Inception can't be a logical procedure wherein they persuade their mark to an idea. Emotion must drive it, and so their plot becomes intimate and personal. In fact, the most emotional part of the movie, for me, was when Fischer finds the pinwheel in his father's safe. As I was hit with this powerful emotion, I suddenly realized, "Wait a minute. This is all fake, and I know it is because I saw them plan and execute it. Why is it still emotional?"

Apparently, Cobb is right: you can fake inspiration. It's called storytelling.

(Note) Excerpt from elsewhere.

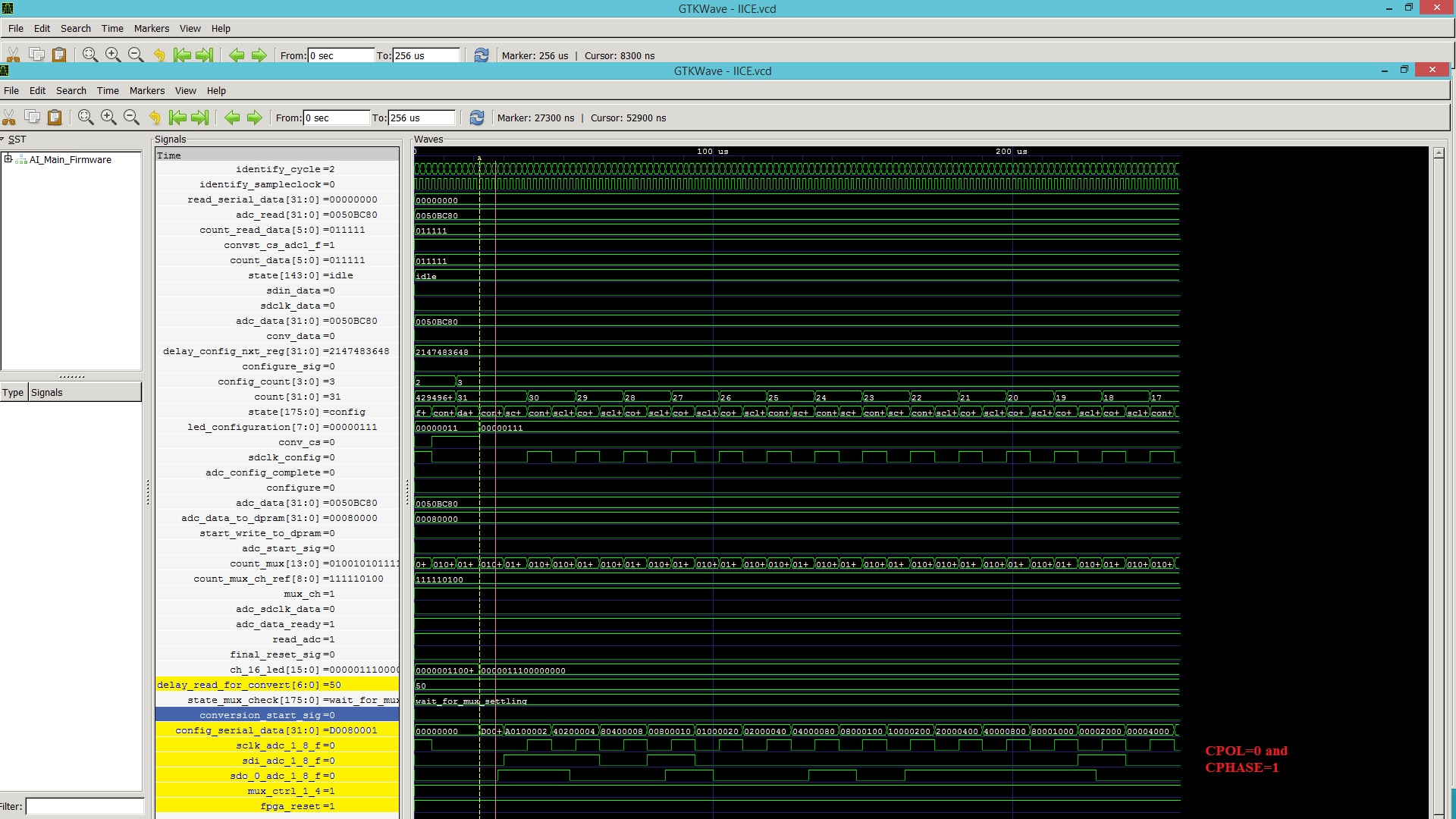Image resolution: width=1456 pixels, height=819 pixels.
Task: Open Markers menu in lower menu bar
Action: coord(146,90)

But "fake inspiration" is a label I've never attributed to it. When you read a great book, do you think to yourself, "That was really inspiring, but it was all fake, so it doesn't matter?" Are great works of art nothing but fake inspiration, a manipulation of our human nature? I don't think so. I think, more accurately, great art and, particularly, great stories aren't faking inspiration so much as they are forging it. I agree with the conclusion that the movie asserts, which is that when it comes to inspiration, the boundaries between Fake and Real aren't as meaningful anymore.

Now if only bullets would fly and gravity would fluctuate while I write my own stories.

Saturday, March 3, 2012

Why Three Is A Magic Number

Happy Threesday! Yes, today is March the Third, or 3/3. I can think of no better way to celebrate Threesday than by talking about the three act structure in storytelling. Almost everything I say here comes from Deren Hansen's presentation, "Weaving A Complex Narrative." His overall presentation was probably my favorite from all of LTUE, and this is just a small part of the things he went over. I'll probably recap his ideas more fully later. For now, simply bask in the glory of the Three (and check out his thoughtful writing blog at The Laws of Making).

We've all heard of the three act structure. But consider three as a structure in other compositions. In pop songs, you have a verse and a chorus, then a verse and a chorus, and then a bridge and a chorus. If you look at comics, they normally have three panels. Jokes almost always involve three steps to them: a straight line, a straight line, and a punch line. Three guys walk into a bar, and the third delivers the punchline. Volleyball, according to Mr. Hansen, is an athletic comedy--bump, set, spike.

Why all of these threes? The phrase that he used and has stuck with me the best is this: the Goldilocks Guide to Artillery. To find your cannon's range on a target, it usually takes three tries. The first is too hot, the second too cold, and the third is just right.


The most powerful storytellers of their time


It's similar to home repair. There are three steps: first, go get what you need from Home Depot. Second, go back to Home Depot and get what you didn't know you needed. Third, go back to Home Depot and get what you actually need.

This three step pattern is everywhere. You try, fail, and learn something; so you try again, fail again, and learn something else; and then you try one final time and succeed.

But why are stories like this? Why can't there just be two act stories, or stories just about a single try/fail step?

It's because, in Mr. Hansen's words, three is the minimum narrative container for significance. (I don't know if that's true because it's in bold or if it's in bold because it's true.) But think about it. One action is simply a procedure. You're hungry, you make a sandwich and eat it. COOL STORY BRO! Two actions is a rule, meaning that it looks more like an if/then logic step than it does a story. The sandwich doesn't fill your hunger, so you get pizza, and you're good. Three actions is what we call a story, because that's about how we solve a problem when the obvious answers aren't going to be the ones that solve the problem.

It's how the most powerful, trying, and interesting ideas are explored. So that's why three is a magic number: it's the minimum narrative container for significance (I love how he put that).

And with that, I'm off to continue to celebrate my Threesday! What do you think about this idea--and does it make sense in the fiction you read and write?